El reciente libro de Isabel Allende, La palabra mágica.Una vida escrita, no es una novela. Se trata de un testimonio del oficio, una especie de confesión de su proceso creativo, en el que varias anécdotas y apuntes familiares saltan a la vista. Allende abre la puerta de su narrativa, habla más bien de la soledad como cómplice y del oficio de escribir no tanto como un talento sino como una disciplina.
Probablemente sea su libro más personal desde Paula. Aquel fue un acto de supervivencia, una escritura atravesada por el duelo, por la necesidad de darle forma a la muerte de su hija. Aquí, en cambio, la propuesta es distinta. No escribe desde una herida, pero sí desde un mismo cuestionamiento: ¿para qué sirve escribir?

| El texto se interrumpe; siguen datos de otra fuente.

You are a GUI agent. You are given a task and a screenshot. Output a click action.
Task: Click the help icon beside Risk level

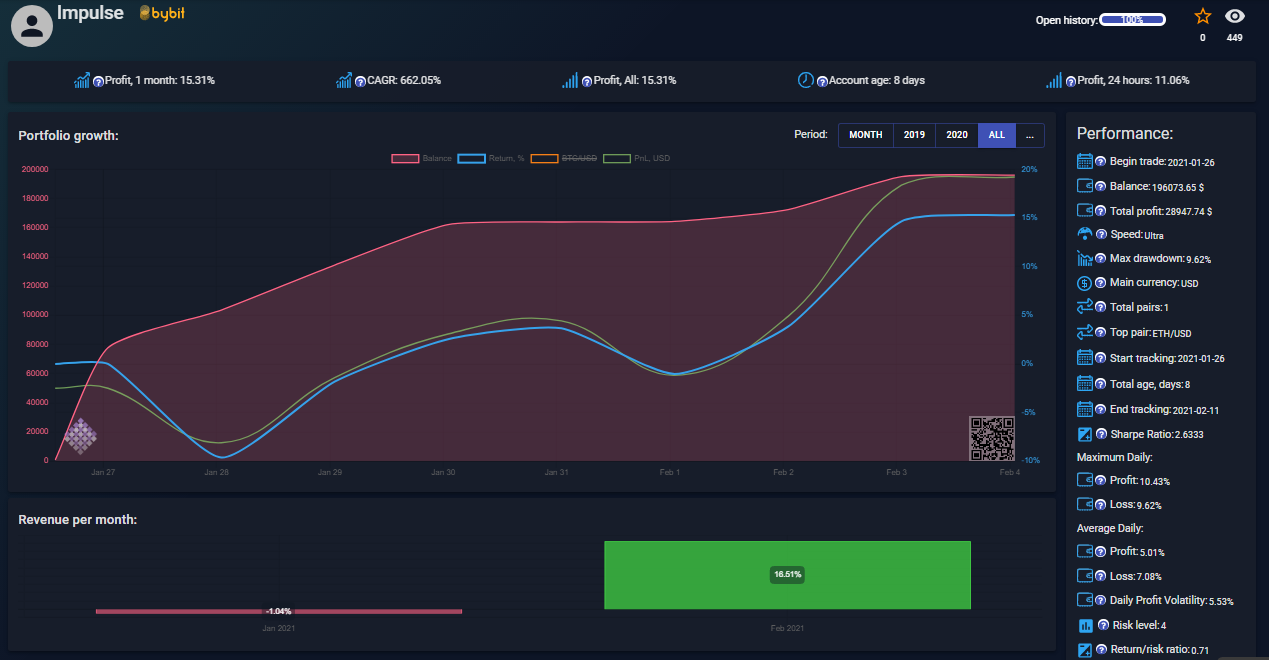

Hay una imagen que se repite constantemente en las páginas. Una autora sola, en silencio, trabajando como “un monje en su celda”. Una mujer que entiende a la escritura como un ritual que se acerca más a la meditación que a la literatura. Hablamos de una especie de carta larga donde se expone desde lo íntimo. Ahí es donde el libro se abre hacia algo más inquietante. Allende no conceptualiza a la escritura como un mecanismo lógico, sino como una experiencia casi mística. Eso sí, sin dejar de lado la investigación.